I think we only claim to be able to preprocess a matrix at "up to" 100GB/s/core. The overall matrix product will take longer and depend on the matrix shapes.

To simplify Section 1.1, we help when:

1) You need to perform a matrix product more quickly and can tolerate approximation error

2) You have a training set for the larger matrix

3) The smaller matrix is either a) fixed or b) skinny relative to how tall the larger matrix is.

Re: "an impressive, but dangerous, tool to people who don't know what they're doing."

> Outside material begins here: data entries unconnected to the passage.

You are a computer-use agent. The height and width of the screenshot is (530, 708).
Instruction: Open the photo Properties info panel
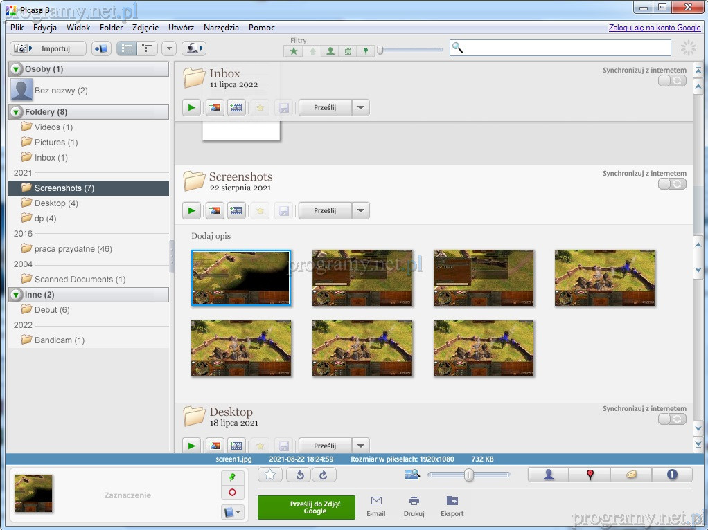pos(671,475)
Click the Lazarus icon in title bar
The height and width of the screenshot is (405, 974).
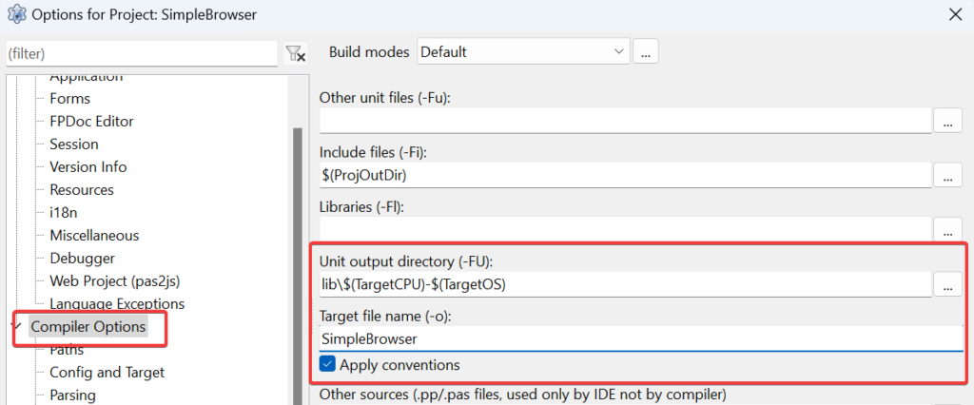pyautogui.click(x=15, y=14)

I believe you are overestimating the usability of my code :). But more seriously, I suspect that people attempting to use our method in contexts it wasn't designed for will quickly discover that they either can't actually call the API the way they wanted to, or that the method is no faster for their purposes. We also characterize our method at least as thoroughly as any approximate matrix multiplication algorithm I'm aware of, and have a variety of (admittedly loose) theoretical guarantees. So I hope that at least those who thoroughly read the paper will have a clear idea of what it can do. Overall, I guess my current thinking is that 1) I'm not sure how to introduce a method any more responsibly, but 2) if I can be of help in ensuring that it gets used well, feel free to reach out.